In 2006, Stanford was irrelevant in college football. When it lost 42-0 to USC on Nov. 4, the only angle of interest was the Trojans bouncing back after a 32-game regular-season winning streak ended at Oregon State the week before.

The Cardinal would finish 1-11, and coach Walt Harris got the boot. Enter Jim Harbaugh.

Jim Harbaugh
Then-coach Jim Harbaugh, back center, celebrates Stanford's 24-23 upset of USC in 2007.
Suffice it to say that the USC-Stanford rivalry, which the Trojans had dominated under Pete Carroll, last losing in 2001, would ramp up in intensity. Roles shortly would reverse. And, best of all, it also would get a heck of a lot more colorful.

In 2007, USC was ranked No. 2 in the nation when Stanford came to the Coliseum, where the Trojans had won 35 consecutive games. They were a 41-point favorite against the lowly Cardinal, which was forced to start backup quarterback Tavita Pritchard because starter T.C. Ostrander had suffered a seizure in a restaurant just days before.

But Pritchard threw a 10-yard touchdown pass on fourth-and-goal with 49 seconds remaining, giving Stanford a 24-23 victory, one of the monumental upsets in college football history.

# Material shown
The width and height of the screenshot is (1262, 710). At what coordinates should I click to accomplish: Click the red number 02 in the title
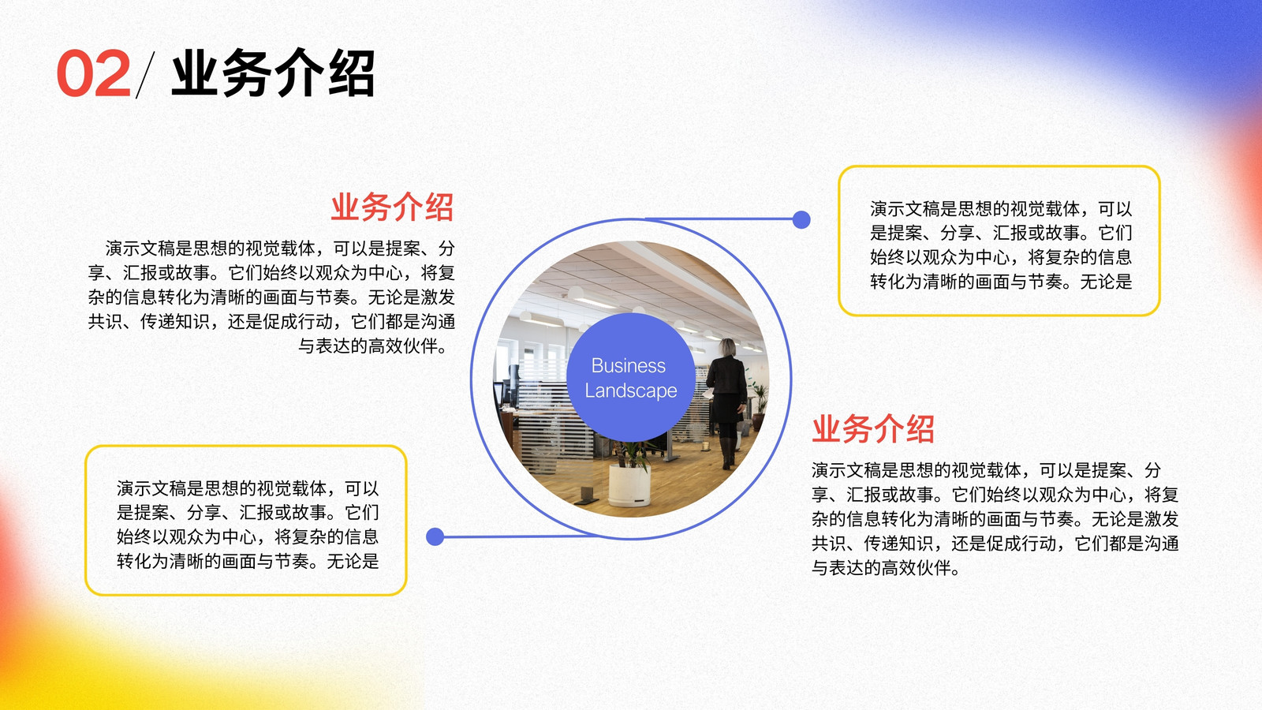point(94,74)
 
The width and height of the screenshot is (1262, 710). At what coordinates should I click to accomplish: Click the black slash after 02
point(145,75)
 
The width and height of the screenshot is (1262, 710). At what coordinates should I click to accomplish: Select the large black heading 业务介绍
point(273,73)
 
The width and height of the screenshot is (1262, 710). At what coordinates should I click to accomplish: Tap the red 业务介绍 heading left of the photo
point(392,207)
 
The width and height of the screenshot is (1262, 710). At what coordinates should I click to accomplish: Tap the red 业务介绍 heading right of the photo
point(872,429)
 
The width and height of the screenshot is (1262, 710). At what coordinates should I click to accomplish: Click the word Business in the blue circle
point(628,366)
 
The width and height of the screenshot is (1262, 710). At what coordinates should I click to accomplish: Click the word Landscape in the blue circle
point(630,390)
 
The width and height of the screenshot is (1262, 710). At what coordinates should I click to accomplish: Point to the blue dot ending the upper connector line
point(801,219)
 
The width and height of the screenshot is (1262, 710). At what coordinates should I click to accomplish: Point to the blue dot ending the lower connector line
point(435,536)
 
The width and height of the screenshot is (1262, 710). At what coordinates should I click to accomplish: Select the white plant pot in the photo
point(629,484)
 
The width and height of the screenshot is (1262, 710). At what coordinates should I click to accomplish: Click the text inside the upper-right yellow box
point(1001,245)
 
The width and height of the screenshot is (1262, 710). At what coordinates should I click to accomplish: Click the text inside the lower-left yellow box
point(248,525)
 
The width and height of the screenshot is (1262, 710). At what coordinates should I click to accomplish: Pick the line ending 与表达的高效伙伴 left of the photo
point(374,346)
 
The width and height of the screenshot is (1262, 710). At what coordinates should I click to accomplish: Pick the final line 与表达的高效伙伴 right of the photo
point(887,567)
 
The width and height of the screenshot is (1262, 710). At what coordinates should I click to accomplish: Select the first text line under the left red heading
point(279,248)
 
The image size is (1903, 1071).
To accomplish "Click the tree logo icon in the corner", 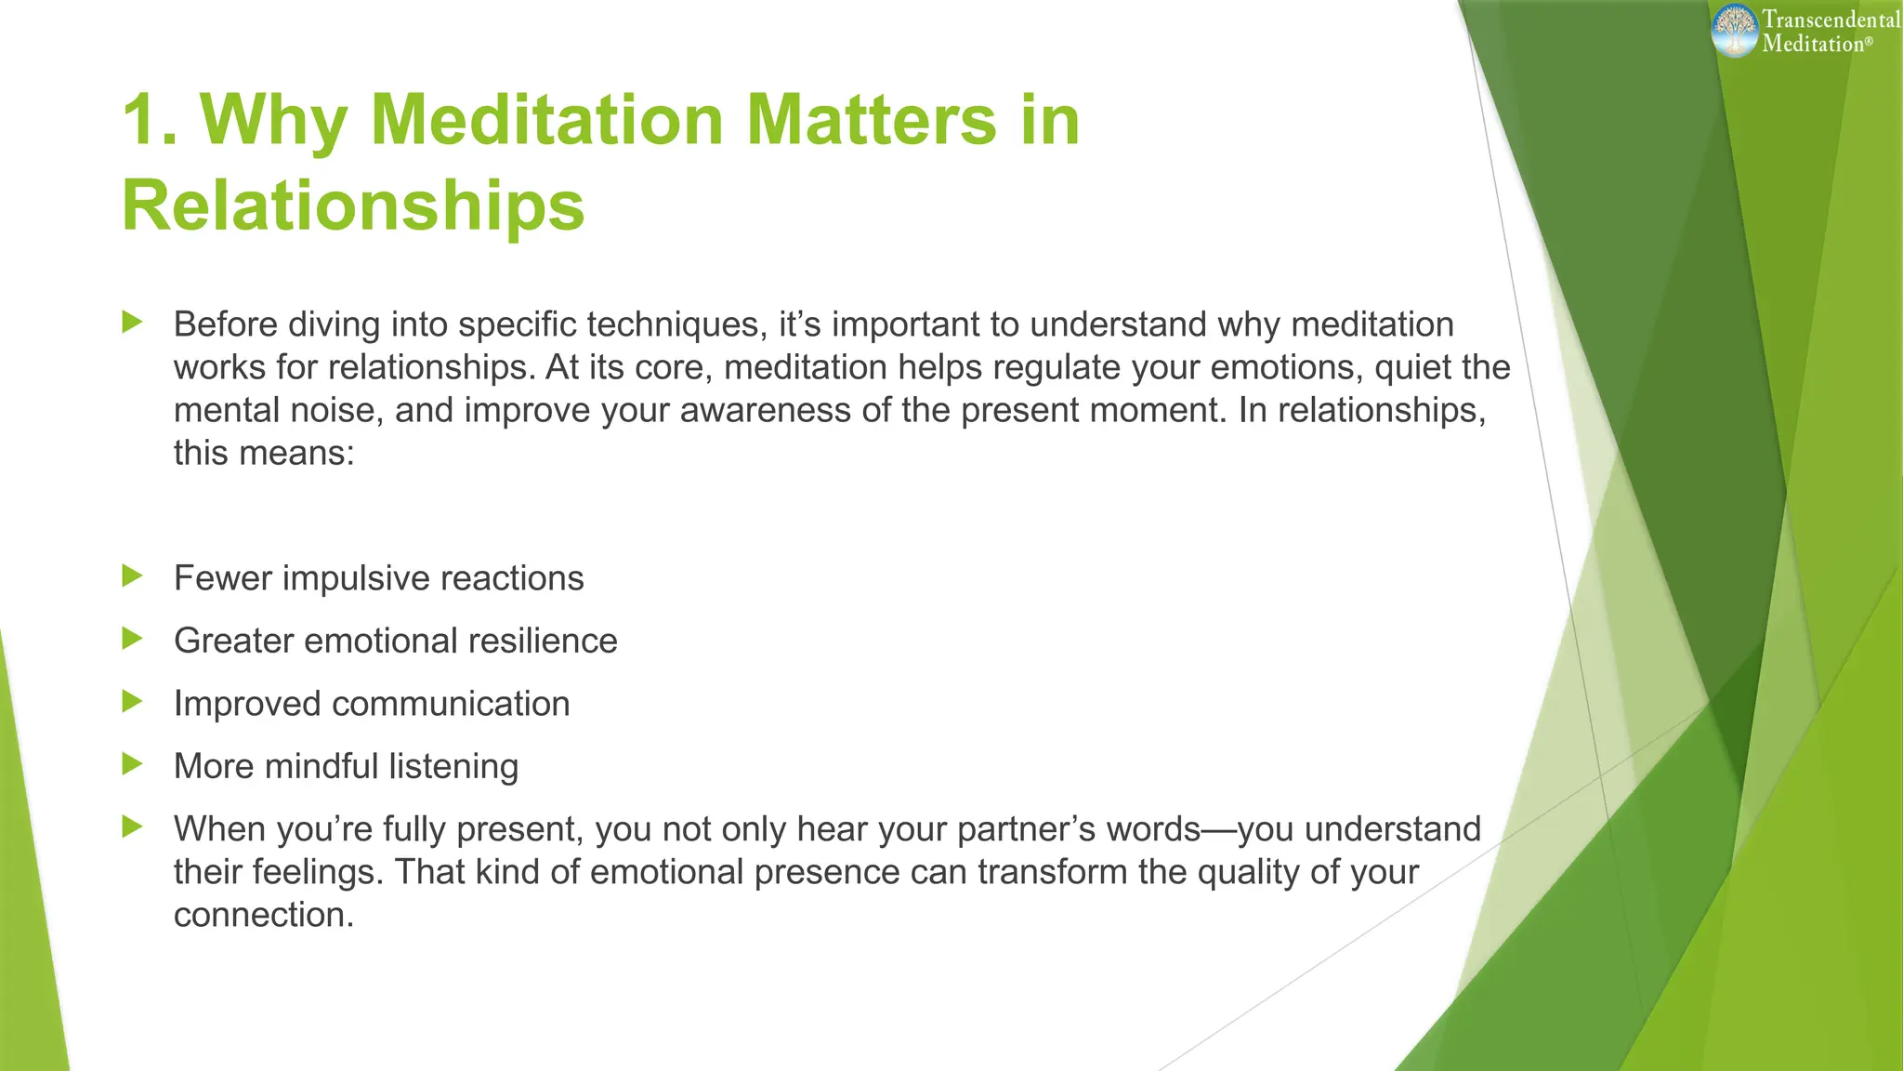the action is pyautogui.click(x=1735, y=30).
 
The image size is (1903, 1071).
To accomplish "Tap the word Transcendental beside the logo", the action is pyautogui.click(x=1831, y=19).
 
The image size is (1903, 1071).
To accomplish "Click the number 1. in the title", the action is pyautogui.click(x=151, y=120).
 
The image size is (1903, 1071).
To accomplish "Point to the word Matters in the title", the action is pyautogui.click(x=872, y=120).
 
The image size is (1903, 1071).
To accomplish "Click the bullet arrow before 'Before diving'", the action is pyautogui.click(x=133, y=323).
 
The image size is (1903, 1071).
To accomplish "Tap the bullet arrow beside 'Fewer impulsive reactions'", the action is pyautogui.click(x=133, y=576).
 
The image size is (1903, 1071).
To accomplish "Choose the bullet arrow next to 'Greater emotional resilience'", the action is pyautogui.click(x=133, y=639).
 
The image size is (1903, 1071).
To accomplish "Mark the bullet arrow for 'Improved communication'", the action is pyautogui.click(x=133, y=701).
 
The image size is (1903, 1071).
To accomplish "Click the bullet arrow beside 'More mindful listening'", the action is pyautogui.click(x=133, y=764).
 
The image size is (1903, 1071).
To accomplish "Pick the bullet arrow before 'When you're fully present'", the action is pyautogui.click(x=133, y=826).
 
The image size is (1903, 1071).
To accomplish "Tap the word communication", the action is pyautogui.click(x=451, y=704).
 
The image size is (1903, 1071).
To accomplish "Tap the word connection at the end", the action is pyautogui.click(x=264, y=915).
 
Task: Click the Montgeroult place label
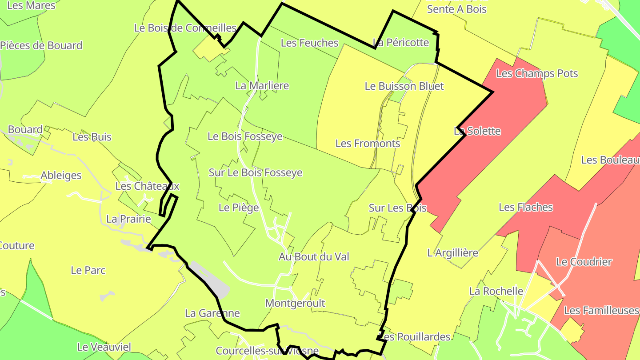[x=295, y=303]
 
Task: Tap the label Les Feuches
[x=310, y=43]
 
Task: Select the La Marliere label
[x=262, y=85]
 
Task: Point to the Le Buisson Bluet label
[x=404, y=86]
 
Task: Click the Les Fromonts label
[x=368, y=144]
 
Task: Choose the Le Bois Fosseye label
[x=245, y=136]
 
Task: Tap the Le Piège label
[x=239, y=207]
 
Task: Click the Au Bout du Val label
[x=314, y=256]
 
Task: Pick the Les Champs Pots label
[x=537, y=73]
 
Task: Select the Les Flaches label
[x=526, y=207]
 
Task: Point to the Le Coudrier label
[x=584, y=262]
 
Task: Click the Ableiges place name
[x=61, y=175]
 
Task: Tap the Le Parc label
[x=88, y=270]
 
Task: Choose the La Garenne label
[x=212, y=313]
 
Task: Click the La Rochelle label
[x=496, y=291]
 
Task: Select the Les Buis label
[x=92, y=137]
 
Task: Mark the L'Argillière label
[x=452, y=253]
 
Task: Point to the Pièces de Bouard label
[x=41, y=45]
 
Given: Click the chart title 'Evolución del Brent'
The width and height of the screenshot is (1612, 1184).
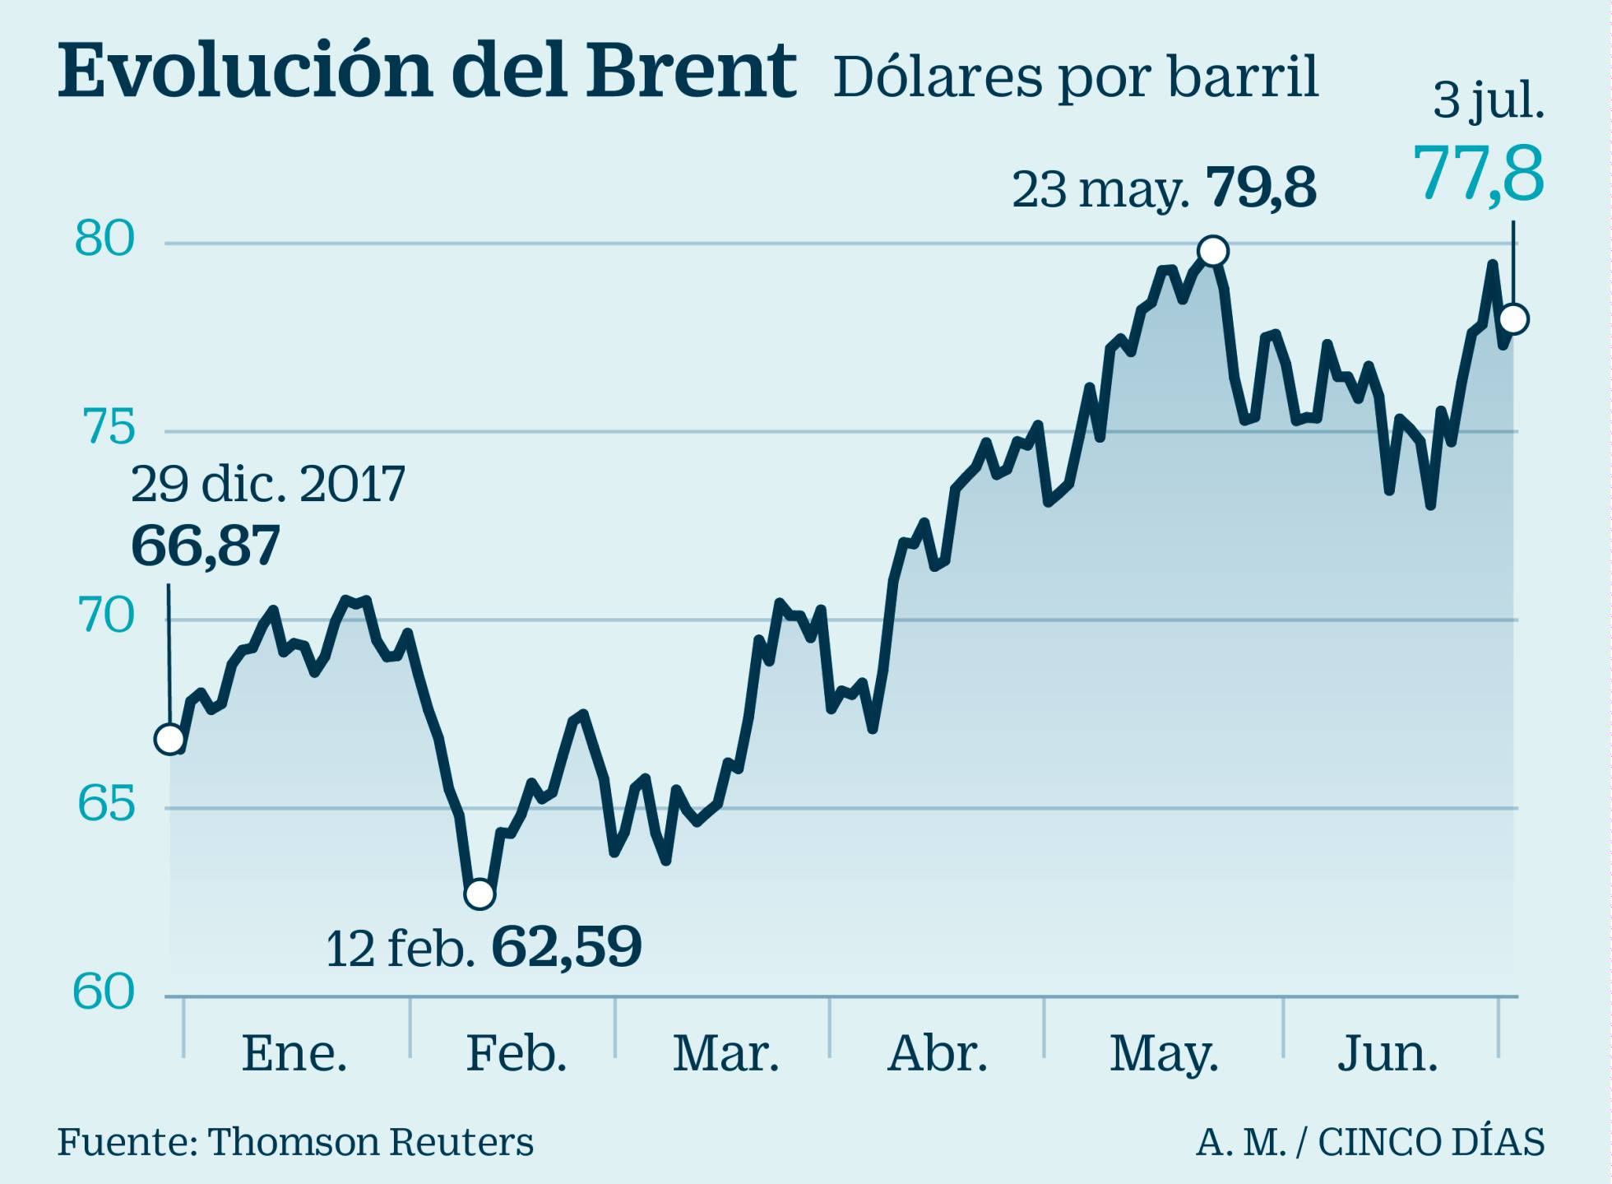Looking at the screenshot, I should click(426, 72).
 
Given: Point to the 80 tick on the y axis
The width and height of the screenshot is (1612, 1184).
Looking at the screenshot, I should click(104, 239).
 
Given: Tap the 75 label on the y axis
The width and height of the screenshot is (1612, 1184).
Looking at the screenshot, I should click(108, 428).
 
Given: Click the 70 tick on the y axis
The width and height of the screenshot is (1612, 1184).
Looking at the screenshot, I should click(107, 616).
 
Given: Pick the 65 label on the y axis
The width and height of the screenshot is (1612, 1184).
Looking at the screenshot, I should click(106, 804).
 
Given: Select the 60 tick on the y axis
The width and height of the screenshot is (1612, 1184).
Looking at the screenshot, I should click(104, 992).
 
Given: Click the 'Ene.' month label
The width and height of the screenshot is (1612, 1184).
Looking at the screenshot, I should click(294, 1053).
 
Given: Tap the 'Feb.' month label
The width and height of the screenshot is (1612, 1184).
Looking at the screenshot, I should click(516, 1053).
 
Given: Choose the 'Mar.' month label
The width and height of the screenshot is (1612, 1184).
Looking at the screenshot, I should click(725, 1053).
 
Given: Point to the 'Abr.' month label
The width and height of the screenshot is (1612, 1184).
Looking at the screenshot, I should click(938, 1053).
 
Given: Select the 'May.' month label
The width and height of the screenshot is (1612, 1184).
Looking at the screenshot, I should click(1164, 1054).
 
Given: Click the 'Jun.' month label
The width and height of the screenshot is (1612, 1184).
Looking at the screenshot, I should click(1387, 1053).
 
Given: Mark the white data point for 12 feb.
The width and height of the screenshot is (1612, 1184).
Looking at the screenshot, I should click(479, 894).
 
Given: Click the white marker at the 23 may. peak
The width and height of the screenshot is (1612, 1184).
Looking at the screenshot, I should click(1213, 251).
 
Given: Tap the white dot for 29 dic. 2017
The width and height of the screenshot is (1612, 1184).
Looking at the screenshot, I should click(169, 740).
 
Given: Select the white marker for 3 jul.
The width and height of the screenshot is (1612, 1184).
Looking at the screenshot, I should click(1513, 319).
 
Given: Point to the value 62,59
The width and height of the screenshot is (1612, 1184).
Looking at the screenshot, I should click(566, 948).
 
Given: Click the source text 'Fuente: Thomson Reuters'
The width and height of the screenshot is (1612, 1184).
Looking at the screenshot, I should click(295, 1142).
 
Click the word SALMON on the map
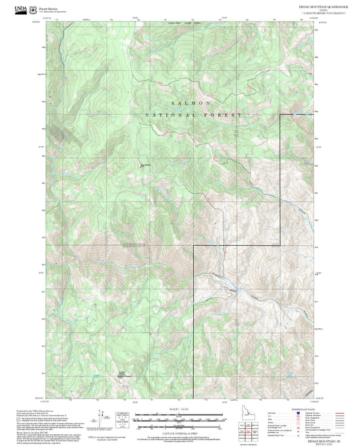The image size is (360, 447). tap(191, 102)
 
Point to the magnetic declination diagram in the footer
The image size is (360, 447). tap(123, 419)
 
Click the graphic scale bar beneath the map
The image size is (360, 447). tap(180, 419)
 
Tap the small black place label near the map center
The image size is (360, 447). tap(145, 163)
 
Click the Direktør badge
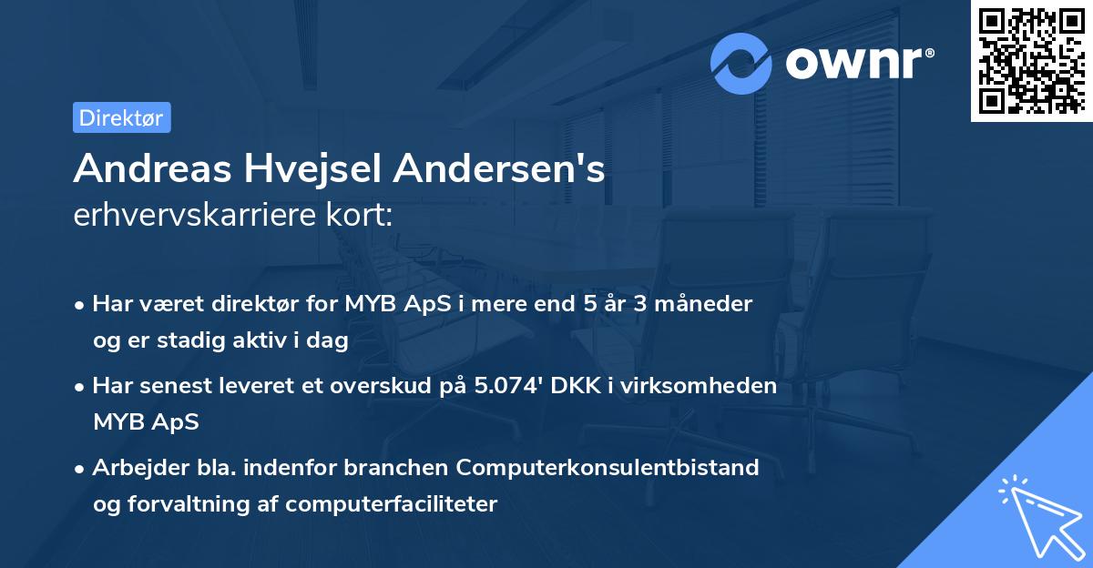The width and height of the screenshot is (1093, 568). click(x=121, y=117)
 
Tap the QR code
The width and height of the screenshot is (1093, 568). click(x=1031, y=61)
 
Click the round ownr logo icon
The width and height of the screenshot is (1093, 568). click(x=741, y=63)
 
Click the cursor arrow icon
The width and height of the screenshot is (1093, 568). click(x=1038, y=515)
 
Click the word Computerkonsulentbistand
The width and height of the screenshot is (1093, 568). click(x=608, y=468)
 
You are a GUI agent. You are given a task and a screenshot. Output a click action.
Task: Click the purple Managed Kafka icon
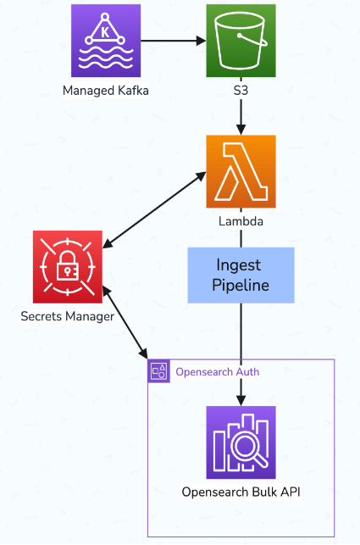pyautogui.click(x=106, y=40)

# Goal 1
Answer these questions about the Stanford and USC excerpt.
(a) What was Stanford's record in 2006?
(b) Which Stanford quarterback started against USC in 2007?
(c) What was the final score of Stanford's 2007 win over USC?
# Goal 2
In the records, lay out as a numbered list the lines from the line that has "Click the round ownr logo icon" through the end of the records, both ends included. Skip blank lines and leave the pictures out.

# Complete answer 1
(a) 1-11
(b) Tavita Pritchard
(c) 24-23

# Complete answer 2
1. Click the round ownr logo icon
2. The width and height of the screenshot is (1093, 568). click(x=741, y=63)
3. Click the cursor arrow icon
4. The width and height of the screenshot is (1093, 568). click(x=1038, y=515)
5. Click the word Computerkonsulentbistand
6. The width and height of the screenshot is (1093, 568). click(x=608, y=468)
7. You are a GUI agent. You are given a task and a screenshot. Output a click action.
8. Task: Click the purple Managed Kafka icon
9. pyautogui.click(x=106, y=40)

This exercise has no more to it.